A day after Ukrainian students vented their fury at a University of Alberta lecturer who called the Holodomor famine “a lie,” Alberta Premier Jason Kenney slammed the “useful idiots” who engage in genocide denial.

Dougal MacDonald, who is listed as a lecturer in the university’s education department, said on Facebook that the Holodomor was a myth perpetuated by the Nazis. His comments led the Ukrainian Students’ Society to call them “harmful and false beliefs” that are unacceptable for an employee of the university.


Dougal MacDonald ran for the Marxist-Leninist Party of Canada in the recent federal election.

Kevan Hunter

“Sad to see some in Canada still engaged in this genocide denial,” Kenney said on Twitter on Thursday morning although he didn’t mention MacDonald by name.

Kenney also posted a video of a speech he gave about Holodomor, which was a fierce condemnation of “Western, supposedly-progressive voices who were complicit in one of history’s great cover-ups.”

“These were the useful idiots of whom Lenin wrote. Westerners who purposefully lied about one of the great acts of mass murder in human history,” said Kenney.

The speech was delivered last week at a Holodomor commemoration in Calgary and the video was posted in full on Thursday morning as the scandal around MacDonald erupted.

MacDonald’s comments were originally reported by The Gateway, the student newspaper at the U of A, and MacDonald responded to the paper’s story with a statement decrying the “irrational assertions” and “defamation” directed at him.

The term Holodomor means “to kill by starvation” and refers to the famine in Ukraine that killed millions of people in 1932–33. The genocide has been recognized by the Canadian Parliament and provincial legislatures, including in Alberta.

In his Facebook post, which was archived online by the Ukrainian Canadian Congress, MacDonald describes the Holodomor as a myth perpetuated by the Nazis to discredit the Soviet Union.

“In Canada, former Nazi collaborators and their spawn have long led the phony Holodomor campaign,” wrote MacDonald.

The Ukrainian Canadian Congress urged its members to contact the university and demand the dismissal of MacDonald, even providing suggested text for an email to the school’s president.

“This is a stark reminder that, even in 2019, we cannot afford complacency in Holodomor education and awareness,” the organization’s website reads.

MacDonald was a candidate for the Marxist-Leninist Party of Canada in the 2019 federal election in the Edmonton-Strathcona riding, which NDP candidate Heather McPherson won. MacDonald tallied 77 votes. His banner photo on Facebook is an advertisement to subscribe to the Marxist-Leninist Party’s online bulletin and his profile picture is a photo of Fidel Castro. His photos on Facebook are a collection of historical leftist leaders, like former Venezuelan dictator Hugo Chavez, Che Guevara and former North Korean dictator Kim Il-sung, who MacDonald describes as a “great leader of the Korean people.”
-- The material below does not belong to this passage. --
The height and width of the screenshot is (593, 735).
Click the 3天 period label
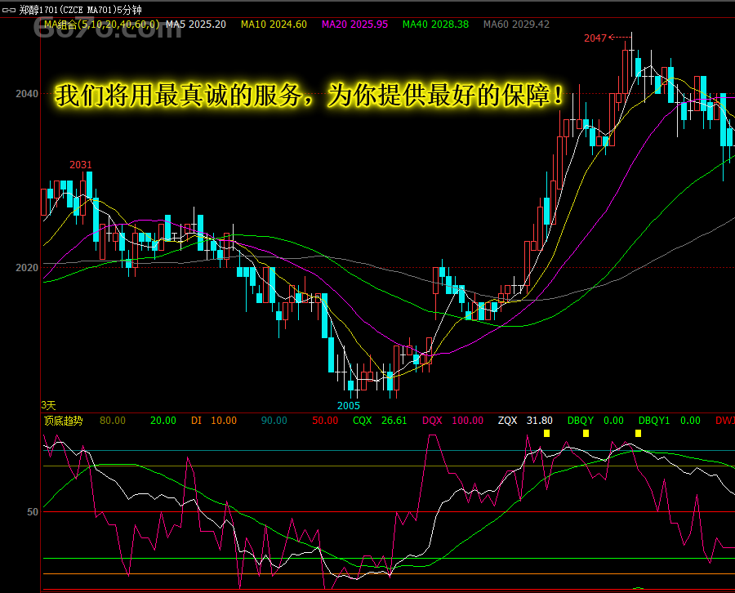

Ukrainians commemorate victims of the Holodomor famine of 1932-33 in Kiev on Nov. 23, 2019.

Genya Savilov/AFP via Getty Images

Although the university did not respond to a request for comment before press time, it said in a statement to the Gateway that the university is “balancing many interests and obligations” while it is “carefully monitoring this matter.”
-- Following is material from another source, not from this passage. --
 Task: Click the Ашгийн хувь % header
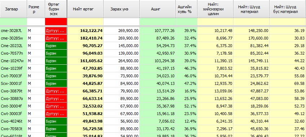tap(186, 9)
The university has a commitment to freedom of expression and academic freedom for its staff, which includes “the right to comment (and) to criticize without deference to prescribed doctrine.”

In responding to the Gateway’s questions, deputy provost Wendy Rogers noted that MacDonald was making the comments as a private citizen and that they did not reflect the university’s views.

“The University of Alberta actively fosters an inclusive culture committed to the expression of, exposure to, and debate of diverse points of view,” a draft statement on freedom of expression on the school’s website reads. “Our campuses are forums for rigorous debate.”